From Course to Skill: Evaluating LLM Performance in Curricular Analytics
Zhen Xu, Xinjin Li, Yingqi Huan, Veronica Minaya, Renzhe Yu
TL;DR
This paper evaluates how well four text-alignment strategies—TF-IDF, SBERT embeddings, zero-shot prompting across multiple LLMs, and retrieval-augmented generation (RAG)—perform on skill extraction for curricular analytics. Using a stratified sample of 400 curriculum documents and a human–LLM collaborative evaluation framework, it shows that RAG consistently delivers the best precision and ranking accuracy across document types, while zero-shot prompting often underperforms traditional NLP methods, except for GPT-4o in some cases. The study provides practical guidelines on model choice and prompting for CA tasks and highlights the need for rigorous evaluation and calibration when deploying LLM-based analytics in curricular contexts. Overall, the findings underscore the potential of LLMs, especially with retrieval augmentation, to analyze sparse or heterogeneous curricula, enabling more evidence-based curriculum design and refinement.
Abstract
Curricular analytics (CA) -- systematic analysis of curricula data to inform program and course refinement -- becomes an increasingly valuable tool to help institutions align academic offerings with evolving societal and economic demands. Large language models (LLMs) are promising for handling large-scale, unstructured curriculum data, but it remains uncertain how reliably LLMs can perform CA tasks.
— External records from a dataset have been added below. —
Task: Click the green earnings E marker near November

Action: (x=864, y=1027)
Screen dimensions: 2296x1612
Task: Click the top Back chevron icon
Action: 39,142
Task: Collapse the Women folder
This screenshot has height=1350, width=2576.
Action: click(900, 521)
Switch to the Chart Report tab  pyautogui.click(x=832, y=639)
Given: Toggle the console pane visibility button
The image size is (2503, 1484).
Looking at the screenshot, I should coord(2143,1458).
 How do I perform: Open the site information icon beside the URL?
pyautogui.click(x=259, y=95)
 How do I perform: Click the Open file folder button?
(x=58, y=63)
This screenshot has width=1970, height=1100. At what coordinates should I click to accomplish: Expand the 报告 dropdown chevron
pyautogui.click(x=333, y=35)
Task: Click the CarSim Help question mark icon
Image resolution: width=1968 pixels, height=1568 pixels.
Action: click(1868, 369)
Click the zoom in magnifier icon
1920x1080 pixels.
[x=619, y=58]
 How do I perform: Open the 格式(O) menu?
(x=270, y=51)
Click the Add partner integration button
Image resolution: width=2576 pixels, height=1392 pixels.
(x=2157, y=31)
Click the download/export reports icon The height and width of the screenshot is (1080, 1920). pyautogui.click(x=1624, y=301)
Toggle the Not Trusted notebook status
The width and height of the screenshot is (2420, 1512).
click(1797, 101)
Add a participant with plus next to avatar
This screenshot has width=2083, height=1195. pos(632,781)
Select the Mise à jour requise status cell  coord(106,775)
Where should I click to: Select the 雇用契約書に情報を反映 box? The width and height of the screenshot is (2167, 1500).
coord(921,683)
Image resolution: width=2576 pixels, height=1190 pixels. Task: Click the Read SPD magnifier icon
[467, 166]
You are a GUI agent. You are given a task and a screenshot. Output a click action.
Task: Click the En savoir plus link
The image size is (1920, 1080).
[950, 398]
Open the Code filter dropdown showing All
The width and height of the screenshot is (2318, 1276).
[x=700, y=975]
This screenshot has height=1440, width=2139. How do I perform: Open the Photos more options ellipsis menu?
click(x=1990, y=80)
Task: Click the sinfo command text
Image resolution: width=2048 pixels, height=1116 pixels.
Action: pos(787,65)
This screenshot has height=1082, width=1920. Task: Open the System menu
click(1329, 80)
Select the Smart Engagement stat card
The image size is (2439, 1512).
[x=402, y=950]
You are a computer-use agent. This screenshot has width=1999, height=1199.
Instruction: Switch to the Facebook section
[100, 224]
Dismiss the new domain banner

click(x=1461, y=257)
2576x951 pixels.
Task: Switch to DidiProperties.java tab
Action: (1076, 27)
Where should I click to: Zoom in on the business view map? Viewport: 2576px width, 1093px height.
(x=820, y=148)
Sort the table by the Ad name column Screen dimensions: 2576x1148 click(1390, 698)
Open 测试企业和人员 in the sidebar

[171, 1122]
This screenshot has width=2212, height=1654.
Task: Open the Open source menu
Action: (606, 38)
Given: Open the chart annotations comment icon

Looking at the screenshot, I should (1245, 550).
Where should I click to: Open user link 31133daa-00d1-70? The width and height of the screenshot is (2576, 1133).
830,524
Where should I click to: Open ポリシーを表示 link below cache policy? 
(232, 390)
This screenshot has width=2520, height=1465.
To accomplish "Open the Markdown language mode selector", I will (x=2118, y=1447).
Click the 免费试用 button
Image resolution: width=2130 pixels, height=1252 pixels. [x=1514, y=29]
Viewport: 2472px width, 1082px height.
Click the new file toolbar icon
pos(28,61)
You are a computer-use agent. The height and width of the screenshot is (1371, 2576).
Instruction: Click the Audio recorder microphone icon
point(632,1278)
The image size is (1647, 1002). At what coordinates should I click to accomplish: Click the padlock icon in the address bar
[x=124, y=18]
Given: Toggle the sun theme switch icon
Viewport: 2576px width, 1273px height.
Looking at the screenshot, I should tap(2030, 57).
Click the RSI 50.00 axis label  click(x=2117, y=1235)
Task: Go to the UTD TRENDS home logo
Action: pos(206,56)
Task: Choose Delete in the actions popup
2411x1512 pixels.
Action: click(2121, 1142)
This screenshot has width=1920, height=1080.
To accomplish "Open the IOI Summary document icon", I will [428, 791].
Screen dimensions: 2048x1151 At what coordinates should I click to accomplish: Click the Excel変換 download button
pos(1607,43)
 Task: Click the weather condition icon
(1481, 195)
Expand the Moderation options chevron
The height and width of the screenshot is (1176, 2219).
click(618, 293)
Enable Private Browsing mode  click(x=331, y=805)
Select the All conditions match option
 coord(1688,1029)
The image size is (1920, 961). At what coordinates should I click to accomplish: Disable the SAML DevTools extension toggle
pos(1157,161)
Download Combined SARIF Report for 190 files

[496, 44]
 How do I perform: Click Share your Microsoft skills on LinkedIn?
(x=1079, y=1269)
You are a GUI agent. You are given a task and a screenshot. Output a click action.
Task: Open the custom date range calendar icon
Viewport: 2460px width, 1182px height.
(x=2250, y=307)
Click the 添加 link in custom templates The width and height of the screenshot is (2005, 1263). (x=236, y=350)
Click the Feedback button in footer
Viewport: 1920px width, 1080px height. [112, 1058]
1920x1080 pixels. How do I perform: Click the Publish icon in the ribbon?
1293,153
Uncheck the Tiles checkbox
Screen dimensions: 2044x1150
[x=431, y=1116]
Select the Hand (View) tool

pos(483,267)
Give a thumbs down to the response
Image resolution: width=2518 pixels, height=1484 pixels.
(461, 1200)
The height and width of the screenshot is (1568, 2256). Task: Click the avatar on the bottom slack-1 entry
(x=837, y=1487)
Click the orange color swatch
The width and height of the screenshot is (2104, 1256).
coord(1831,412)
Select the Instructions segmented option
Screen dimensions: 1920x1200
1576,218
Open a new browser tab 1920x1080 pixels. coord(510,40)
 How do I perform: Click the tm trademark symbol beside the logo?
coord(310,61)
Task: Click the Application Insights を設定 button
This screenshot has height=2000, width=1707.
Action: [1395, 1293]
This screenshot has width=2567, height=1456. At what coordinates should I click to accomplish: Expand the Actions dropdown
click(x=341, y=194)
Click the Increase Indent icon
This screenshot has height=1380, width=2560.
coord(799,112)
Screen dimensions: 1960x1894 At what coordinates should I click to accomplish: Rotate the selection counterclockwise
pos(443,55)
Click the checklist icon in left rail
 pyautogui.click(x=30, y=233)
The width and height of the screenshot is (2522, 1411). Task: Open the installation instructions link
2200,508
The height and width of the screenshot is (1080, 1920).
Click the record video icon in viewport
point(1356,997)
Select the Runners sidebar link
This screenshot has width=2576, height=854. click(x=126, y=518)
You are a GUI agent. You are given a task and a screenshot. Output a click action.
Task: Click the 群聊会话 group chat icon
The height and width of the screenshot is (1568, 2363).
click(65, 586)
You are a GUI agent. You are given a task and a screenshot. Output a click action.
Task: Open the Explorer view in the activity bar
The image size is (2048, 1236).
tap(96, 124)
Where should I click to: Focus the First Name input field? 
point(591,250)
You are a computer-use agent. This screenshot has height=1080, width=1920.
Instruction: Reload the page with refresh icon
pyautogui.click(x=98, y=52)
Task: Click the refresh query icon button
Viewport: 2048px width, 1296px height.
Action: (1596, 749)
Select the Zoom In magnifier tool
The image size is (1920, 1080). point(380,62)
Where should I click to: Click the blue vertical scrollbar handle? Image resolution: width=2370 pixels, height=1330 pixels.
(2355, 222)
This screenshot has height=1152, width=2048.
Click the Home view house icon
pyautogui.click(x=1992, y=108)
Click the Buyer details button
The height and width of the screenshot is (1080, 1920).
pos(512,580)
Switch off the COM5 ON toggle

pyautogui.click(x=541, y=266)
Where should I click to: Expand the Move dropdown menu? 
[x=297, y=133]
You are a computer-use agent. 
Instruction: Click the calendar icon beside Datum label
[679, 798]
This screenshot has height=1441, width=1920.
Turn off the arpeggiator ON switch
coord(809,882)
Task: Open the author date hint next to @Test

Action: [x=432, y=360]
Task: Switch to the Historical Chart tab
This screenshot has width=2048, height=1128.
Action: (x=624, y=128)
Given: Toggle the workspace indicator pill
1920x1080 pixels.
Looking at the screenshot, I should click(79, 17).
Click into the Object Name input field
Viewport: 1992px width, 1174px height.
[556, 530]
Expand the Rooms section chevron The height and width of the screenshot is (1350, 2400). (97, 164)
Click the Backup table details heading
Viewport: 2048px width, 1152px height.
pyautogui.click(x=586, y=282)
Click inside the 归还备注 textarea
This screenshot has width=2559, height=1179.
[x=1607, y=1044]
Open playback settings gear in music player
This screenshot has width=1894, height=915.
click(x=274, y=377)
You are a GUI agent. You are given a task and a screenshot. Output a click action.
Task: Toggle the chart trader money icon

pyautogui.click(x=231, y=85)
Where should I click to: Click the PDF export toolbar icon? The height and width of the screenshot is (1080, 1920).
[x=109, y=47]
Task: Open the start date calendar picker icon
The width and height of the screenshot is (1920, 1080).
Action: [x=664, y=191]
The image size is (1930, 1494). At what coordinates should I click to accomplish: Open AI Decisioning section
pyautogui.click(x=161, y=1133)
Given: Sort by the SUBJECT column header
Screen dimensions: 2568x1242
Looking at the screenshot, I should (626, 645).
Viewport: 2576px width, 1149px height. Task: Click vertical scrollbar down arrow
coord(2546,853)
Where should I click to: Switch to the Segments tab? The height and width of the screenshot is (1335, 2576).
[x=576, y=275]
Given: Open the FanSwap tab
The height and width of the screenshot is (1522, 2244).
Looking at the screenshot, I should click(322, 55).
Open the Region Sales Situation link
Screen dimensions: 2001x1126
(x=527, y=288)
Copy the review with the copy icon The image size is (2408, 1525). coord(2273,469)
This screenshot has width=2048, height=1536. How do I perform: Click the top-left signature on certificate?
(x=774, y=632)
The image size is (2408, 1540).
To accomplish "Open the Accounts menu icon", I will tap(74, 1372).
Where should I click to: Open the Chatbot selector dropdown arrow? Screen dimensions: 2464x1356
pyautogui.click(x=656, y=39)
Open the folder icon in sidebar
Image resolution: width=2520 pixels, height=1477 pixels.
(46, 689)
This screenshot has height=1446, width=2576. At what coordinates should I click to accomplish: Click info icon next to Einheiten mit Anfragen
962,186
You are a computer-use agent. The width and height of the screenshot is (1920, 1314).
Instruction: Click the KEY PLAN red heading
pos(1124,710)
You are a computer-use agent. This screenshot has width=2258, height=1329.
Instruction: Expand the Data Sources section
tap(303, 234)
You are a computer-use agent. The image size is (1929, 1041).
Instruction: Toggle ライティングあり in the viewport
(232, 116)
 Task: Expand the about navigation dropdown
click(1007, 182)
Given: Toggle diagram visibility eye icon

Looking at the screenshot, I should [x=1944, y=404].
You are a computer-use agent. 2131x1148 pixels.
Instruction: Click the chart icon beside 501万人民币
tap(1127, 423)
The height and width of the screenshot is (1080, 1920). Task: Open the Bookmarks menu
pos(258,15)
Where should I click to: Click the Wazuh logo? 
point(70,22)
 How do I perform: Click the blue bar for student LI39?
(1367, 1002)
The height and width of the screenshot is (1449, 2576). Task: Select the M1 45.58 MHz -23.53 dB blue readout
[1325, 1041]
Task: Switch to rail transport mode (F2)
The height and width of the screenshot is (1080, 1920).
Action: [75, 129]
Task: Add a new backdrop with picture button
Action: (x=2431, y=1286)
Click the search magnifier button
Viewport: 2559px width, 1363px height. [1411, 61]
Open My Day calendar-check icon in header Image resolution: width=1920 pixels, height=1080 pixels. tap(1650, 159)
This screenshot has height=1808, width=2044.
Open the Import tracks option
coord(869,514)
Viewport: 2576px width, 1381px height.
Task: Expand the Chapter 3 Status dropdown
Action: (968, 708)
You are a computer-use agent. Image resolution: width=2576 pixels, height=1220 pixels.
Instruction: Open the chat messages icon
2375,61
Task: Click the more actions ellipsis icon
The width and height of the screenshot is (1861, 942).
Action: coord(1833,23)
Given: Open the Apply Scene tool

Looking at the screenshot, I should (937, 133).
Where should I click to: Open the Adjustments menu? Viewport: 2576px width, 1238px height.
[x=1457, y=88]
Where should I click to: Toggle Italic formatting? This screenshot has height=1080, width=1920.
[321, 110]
In this paper, we systematically evaluate four text alignment strategies based on LLMs or traditional NLP methods for skill extraction, a core task in CA. Using a stratified sample of 400 curriculum documents of different types and a human-LLM collaborative evaluation framework, we find that retrieval-augmented generation (RAG) is the top-performing strategy across all types of curriculum documents, while zero-shot prompting performs worse than traditional NLP methods in most cases. Our findings highlight the promise of LLMs in analyzing brief and abstract curriculum documents, but also reveal that their performance can vary significantly depending on model selection and prompting strategies. This underscores the importance of carefully evaluating the performance of LLM-based strategies before large-scale deployment.